Пока хор пел эти строки на церковнославянском, одноногий князь Голицын, который на кладбище приехал со своей женой на стареньком автомобиле (он шоферствовал как раз в те времена: работал в Красном Кресте, обслуживал старческий дом; да, но ты не можешь отделаться от мысли: как же он шоферстовал, если был одноног? – однако ты гонишь эту мысль, больше всего тебя царапает тут, что князь вообще должен шоферстовать: «бывшие» люди, прошлое величие, тоска и одновременно спасительность эмиграции), опустился на единственное колено, опираясь при этом на сильно сношенные костыли, и, подняв к парижскому морозному небу выцветшие слезящиеся то ли от возраста, то ли от понятной печали глаза, стал подпевать нетвердым, как будто надколотым голосом: «Да святится имя Твое, да приидет царствие Твое, да будет воля Твоя, яко на небеси и на земли. Хлеб наш насущный даждь нам днесь…»
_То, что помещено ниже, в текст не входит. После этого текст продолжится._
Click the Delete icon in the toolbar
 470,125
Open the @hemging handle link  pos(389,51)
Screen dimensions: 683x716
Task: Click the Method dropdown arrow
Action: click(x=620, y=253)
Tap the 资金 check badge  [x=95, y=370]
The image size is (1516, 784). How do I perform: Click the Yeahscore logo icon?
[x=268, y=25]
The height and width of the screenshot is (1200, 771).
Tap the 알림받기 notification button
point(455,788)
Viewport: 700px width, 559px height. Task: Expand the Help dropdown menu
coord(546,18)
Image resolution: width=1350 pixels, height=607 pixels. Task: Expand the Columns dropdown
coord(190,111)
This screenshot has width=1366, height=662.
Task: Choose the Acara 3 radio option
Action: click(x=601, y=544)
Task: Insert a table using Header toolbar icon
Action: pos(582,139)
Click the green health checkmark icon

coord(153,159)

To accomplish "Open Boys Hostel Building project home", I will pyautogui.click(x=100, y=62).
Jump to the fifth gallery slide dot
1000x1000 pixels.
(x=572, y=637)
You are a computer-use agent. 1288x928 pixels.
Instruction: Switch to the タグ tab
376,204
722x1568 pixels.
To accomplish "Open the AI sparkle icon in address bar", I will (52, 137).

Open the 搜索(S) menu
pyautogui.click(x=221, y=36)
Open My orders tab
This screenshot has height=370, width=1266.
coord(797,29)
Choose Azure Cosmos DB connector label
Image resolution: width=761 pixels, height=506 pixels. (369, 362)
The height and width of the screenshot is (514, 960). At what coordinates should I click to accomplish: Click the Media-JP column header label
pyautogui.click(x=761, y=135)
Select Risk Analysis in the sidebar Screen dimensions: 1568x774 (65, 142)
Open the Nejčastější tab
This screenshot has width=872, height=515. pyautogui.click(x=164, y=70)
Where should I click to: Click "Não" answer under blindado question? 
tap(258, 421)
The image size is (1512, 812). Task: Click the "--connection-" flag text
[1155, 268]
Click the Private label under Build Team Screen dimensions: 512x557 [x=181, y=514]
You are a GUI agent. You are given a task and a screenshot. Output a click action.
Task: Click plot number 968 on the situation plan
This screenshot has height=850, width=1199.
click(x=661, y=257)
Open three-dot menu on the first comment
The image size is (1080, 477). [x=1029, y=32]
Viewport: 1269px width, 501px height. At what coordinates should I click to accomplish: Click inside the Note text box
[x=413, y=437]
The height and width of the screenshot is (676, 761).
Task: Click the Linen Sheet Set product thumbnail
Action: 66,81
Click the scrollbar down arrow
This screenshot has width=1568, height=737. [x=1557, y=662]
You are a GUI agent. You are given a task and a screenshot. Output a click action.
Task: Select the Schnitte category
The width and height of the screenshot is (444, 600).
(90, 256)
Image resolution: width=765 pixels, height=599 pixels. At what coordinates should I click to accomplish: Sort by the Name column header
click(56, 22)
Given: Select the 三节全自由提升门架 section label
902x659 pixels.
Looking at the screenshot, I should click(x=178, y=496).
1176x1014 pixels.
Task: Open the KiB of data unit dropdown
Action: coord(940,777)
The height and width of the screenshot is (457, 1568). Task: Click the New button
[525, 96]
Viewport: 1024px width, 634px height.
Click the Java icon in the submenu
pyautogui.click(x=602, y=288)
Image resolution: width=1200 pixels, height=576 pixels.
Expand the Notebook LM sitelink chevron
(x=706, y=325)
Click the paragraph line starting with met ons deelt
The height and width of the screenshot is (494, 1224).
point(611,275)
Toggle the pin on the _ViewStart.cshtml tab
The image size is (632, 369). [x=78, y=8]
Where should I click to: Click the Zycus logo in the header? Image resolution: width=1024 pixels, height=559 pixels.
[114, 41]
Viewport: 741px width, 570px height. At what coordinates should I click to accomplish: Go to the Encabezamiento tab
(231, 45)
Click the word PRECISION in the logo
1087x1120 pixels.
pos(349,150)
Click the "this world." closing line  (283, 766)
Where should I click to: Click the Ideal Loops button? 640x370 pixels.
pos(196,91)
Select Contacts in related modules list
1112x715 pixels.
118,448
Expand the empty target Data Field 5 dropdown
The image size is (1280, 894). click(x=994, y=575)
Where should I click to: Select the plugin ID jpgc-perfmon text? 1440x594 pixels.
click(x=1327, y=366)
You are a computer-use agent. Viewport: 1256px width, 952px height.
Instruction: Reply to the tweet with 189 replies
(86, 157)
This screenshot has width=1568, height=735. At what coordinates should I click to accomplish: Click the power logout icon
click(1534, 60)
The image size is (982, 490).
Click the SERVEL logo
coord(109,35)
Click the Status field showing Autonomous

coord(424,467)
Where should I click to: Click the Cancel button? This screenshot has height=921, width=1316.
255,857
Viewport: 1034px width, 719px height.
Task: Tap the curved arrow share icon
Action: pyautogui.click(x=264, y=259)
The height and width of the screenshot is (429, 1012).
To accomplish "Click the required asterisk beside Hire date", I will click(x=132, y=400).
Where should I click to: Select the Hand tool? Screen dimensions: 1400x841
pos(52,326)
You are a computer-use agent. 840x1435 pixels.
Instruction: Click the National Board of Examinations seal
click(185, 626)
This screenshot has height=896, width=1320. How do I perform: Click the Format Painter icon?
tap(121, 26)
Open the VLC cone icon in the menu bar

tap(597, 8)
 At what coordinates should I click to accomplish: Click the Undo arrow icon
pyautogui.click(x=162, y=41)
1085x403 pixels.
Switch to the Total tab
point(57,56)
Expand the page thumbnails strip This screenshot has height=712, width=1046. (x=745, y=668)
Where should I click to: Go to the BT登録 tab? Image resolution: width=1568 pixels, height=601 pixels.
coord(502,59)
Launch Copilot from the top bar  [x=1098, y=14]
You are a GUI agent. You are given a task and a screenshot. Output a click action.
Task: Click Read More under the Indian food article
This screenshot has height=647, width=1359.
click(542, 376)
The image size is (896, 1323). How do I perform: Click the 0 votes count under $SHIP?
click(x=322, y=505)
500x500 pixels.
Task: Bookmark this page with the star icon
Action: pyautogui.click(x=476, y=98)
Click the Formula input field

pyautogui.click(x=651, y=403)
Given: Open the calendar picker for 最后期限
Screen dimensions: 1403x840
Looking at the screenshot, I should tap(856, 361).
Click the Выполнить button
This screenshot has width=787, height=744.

Гроб был опечатан. Как письмо. Сургучными печатями. Куда уйдет это письмо? Кто прочтет его? Кому мы вообще посылаем себя, как письма при жизни? Кому нас потом посылают, как письма или, точнее, как посылки – до востребования?
Гроб стали опускать в яму, но эта посылка не хотела уходить: долго цеплялась за углы узкой могилы. Но и тогда никто – слава богу – не закричал: «Ему же там холодно!» Люди умели не устраивать пустых истерик, да и жизнь им показала, что есть в этом мире что-то более важное, чем наши расстроенные театральные нервы.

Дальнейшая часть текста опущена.